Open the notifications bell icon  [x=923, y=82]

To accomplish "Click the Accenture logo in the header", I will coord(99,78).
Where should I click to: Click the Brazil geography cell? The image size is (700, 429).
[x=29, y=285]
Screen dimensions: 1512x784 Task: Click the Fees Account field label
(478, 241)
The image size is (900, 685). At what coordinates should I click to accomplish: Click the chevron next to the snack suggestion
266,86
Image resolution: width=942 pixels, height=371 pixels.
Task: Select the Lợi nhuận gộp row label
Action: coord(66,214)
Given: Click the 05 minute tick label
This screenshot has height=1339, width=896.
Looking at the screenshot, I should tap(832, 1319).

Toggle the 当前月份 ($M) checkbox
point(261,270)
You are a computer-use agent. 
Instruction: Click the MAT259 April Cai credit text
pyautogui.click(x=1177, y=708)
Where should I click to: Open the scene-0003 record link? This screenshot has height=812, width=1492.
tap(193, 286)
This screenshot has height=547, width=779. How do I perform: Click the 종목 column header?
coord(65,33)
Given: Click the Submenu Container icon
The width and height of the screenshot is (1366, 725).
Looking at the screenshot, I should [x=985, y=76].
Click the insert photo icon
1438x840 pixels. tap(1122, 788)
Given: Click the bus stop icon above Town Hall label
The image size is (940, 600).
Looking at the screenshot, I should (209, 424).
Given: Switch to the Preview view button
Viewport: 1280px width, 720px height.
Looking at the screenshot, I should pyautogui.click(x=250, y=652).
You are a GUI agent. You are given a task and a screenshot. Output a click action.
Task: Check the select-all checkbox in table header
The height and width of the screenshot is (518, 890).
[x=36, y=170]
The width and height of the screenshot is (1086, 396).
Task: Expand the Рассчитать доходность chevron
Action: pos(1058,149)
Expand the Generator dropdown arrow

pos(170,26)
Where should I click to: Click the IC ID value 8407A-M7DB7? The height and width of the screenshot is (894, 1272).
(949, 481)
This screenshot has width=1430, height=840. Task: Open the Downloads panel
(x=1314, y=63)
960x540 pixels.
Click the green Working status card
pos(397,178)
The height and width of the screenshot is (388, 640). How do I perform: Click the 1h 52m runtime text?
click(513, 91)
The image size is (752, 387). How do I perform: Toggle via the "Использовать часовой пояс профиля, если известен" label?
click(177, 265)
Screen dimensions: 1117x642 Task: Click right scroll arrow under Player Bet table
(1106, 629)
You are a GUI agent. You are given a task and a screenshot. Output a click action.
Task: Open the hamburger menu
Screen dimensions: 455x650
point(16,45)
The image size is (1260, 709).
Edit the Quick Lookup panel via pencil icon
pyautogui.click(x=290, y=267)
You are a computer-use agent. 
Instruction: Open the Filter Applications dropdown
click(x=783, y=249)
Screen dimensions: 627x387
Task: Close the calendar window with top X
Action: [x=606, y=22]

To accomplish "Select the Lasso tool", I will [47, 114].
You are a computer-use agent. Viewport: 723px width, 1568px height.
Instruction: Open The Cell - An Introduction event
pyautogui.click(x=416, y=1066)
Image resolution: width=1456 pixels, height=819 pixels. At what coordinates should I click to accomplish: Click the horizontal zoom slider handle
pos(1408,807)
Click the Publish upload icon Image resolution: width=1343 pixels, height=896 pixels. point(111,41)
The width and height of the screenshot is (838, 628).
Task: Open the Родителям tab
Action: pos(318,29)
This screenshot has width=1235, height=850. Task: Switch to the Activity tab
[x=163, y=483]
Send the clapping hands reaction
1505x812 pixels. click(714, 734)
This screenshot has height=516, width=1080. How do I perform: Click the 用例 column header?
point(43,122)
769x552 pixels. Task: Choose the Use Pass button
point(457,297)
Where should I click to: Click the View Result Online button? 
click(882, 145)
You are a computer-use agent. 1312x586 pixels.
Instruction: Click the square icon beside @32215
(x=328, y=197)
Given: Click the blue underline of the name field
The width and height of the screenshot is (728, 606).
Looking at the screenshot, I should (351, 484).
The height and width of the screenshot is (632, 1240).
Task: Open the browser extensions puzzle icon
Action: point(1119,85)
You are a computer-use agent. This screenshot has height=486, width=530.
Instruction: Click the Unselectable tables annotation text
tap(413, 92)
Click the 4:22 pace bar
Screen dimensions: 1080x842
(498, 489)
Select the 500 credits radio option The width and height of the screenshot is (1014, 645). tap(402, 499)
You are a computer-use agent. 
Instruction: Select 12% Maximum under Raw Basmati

▸ Given problem: Recast every line of the records above as a Markdown table with two columns, No. and Text, numbering the rows in order and leaving out blank lines.

▸ Task output:
| No. | Text |
|---|---|
| 1 | Open the notifications bell icon  [x=923, y=82] |
| 2 | To accomplish "Click the Accenture logo in the header", I will coord(99,78). |
| 3 | Where should I click to: Click the Brazil geography cell? The image size is (700, 429). |
| 4 | [x=29, y=285] |
| 5 | Screen dimensions: 1512x784 Task: Click the Fees Account field label |
| 6 | (478, 241) |
| 7 | The image size is (900, 685). At what coordinates should I click to accomplish: Click the chevron next to the snack suggestion |
| 8 | 266,86 |
| 9 | Image resolution: width=942 pixels, height=371 pixels. |
| 10 | Task: Select the Lợi nhuận gộp row label |
| 11 | Action: coord(66,214) |
| 12 | Given: Click the 05 minute tick label |
| 13 | This screenshot has height=1339, width=896. |
| 14 | Looking at the screenshot, I should tap(832, 1319). |
| 15 | Toggle the 当前月份 ($M) checkbox |
| 16 | point(261,270) |
| 17 | You are a computer-use agent.  |
| 18 | Instruction: Click the MAT259 April Cai credit text |
| 19 | pyautogui.click(x=1177, y=708) |
| 20 | Where should I click to: Open the scene-0003 record link? This screenshot has height=812, width=1492. |
| 21 | tap(193, 286) |
| 22 | This screenshot has height=547, width=779. How do I perform: Click the 종목 column header? |
| 23 | coord(65,33) |
| 24 | Given: Click the Submenu Container icon |
| 25 | The width and height of the screenshot is (1366, 725). |
| 26 | Looking at the screenshot, I should [x=985, y=76]. |
| 27 | Click the insert photo icon |
| 28 | 1438x840 pixels. tap(1122, 788) |
| 29 | Given: Click the bus stop icon above Town Hall label |
| 30 | The image size is (940, 600). |
| 31 | Looking at the screenshot, I should (209, 424). |
| 32 | Given: Switch to the Preview view button |
| 33 | Viewport: 1280px width, 720px height. |
| 34 | Looking at the screenshot, I should pyautogui.click(x=250, y=652). |
| 35 | You are a GUI agent. You are given a task and a screenshot. Output a click action. |
| 36 | Task: Check the select-all checkbox in table header |
| 37 | The height and width of the screenshot is (518, 890). |
| 38 | [x=36, y=170] |
| 39 | The width and height of the screenshot is (1086, 396). |
| 40 | Task: Expand the Рассчитать доходность chevron |
| 41 | Action: pos(1058,149) |
| 42 | Expand the Generator dropdown arrow |
| 43 | pos(170,26) |
| 44 | Where should I click to: Click the IC ID value 8407A-M7DB7? The height and width of the screenshot is (894, 1272). |
| 45 | (949, 481) |
| 46 | This screenshot has width=1430, height=840. Task: Open the Downloads panel |
| 47 | (x=1314, y=63) |
| 48 | 960x540 pixels. |
| 49 | Click the green Working status card |
| 50 | pos(397,178) |
| 51 | The height and width of the screenshot is (388, 640). How do I perform: Click the 1h 52m runtime text? |
| 52 | click(513, 91) |
| 53 | The image size is (752, 387). How do I perform: Toggle via the "Использовать часовой пояс профиля, если известен" label? |
| 54 | click(177, 265) |
| 55 | Screen dimensions: 1117x642 Task: Click right scroll arrow under Player Bet table |
| 56 | (1106, 629) |
| 57 | You are a GUI agent. You are given a task and a screenshot. Output a click action. |
| 58 | Task: Open the hamburger menu |
| 59 | Screen dimensions: 455x650 |
| 60 | point(16,45) |
| 61 | The image size is (1260, 709). |
| 62 | Edit the Quick Lookup panel via pencil icon |
| 63 | pyautogui.click(x=290, y=267) |
| 64 | You are a computer-use agent.  |
| 65 | Instruction: Open the Filter Applications dropdown |
| 66 | click(x=783, y=249) |
| 67 | Screen dimensions: 627x387 |
| 68 | Task: Close the calendar window with top X |
| 69 | Action: [x=606, y=22] |
| 70 | To accomplish "Select the Lasso tool", I will [47, 114]. |
| 71 | You are a computer-use agent. Viewport: 723px width, 1568px height. |
| 72 | Instruction: Open The Cell - An Introduction event |
| 73 | pyautogui.click(x=416, y=1066) |
| 74 | Image resolution: width=1456 pixels, height=819 pixels. At what coordinates should I click to accomplish: Click the horizontal zoom slider handle |
| 75 | pos(1408,807) |
| 76 | Click the Publish upload icon Image resolution: width=1343 pixels, height=896 pixels. point(111,41) |
| 77 | The width and height of the screenshot is (838, 628). |
| 78 | Task: Open the Родителям tab |
| 79 | Action: pos(318,29) |
| 80 | This screenshot has width=1235, height=850. Task: Switch to the Activity tab |
| 81 | [x=163, y=483] |
| 82 | Send the clapping hands reaction |
| 83 | 1505x812 pixels. click(714, 734) |
| 84 | This screenshot has height=516, width=1080. How do I perform: Click the 用例 column header? |
| 85 | point(43,122) |
| 86 | 769x552 pixels. Task: Choose the Use Pass button |
| 87 | point(457,297) |
| 88 | Where should I click to: Click the View Result Online button?  |
| 89 | click(882, 145) |
| 90 | You are a computer-use agent. 1312x586 pixels. |
| 91 | Instruction: Click the square icon beside @32215 |
| 92 | (x=328, y=197) |
| 93 | Given: Click the blue underline of the name field |
| 94 | The width and height of the screenshot is (728, 606). |
| 95 | Looking at the screenshot, I should (351, 484). |
| 96 | The height and width of the screenshot is (632, 1240). |
| 97 | Task: Open the browser extensions puzzle icon |
| 98 | Action: point(1119,85) |
| 99 | You are a computer-use agent. This screenshot has height=486, width=530. |
| 100 | Instruction: Click the Unselectable tables annotation text |
| 101 | tap(413, 92) |
| 102 | Click the 4:22 pace bar |
| 103 | Screen dimensions: 1080x842 |
| 104 | (498, 489) |
| 105 | Select the 500 credits radio option The width and height of the screenshot is (1014, 645). tap(402, 499) |
| 106 | You are a computer-use agent.  |
| 107 | Instruction: Select 12% Maximum under Raw Basmati |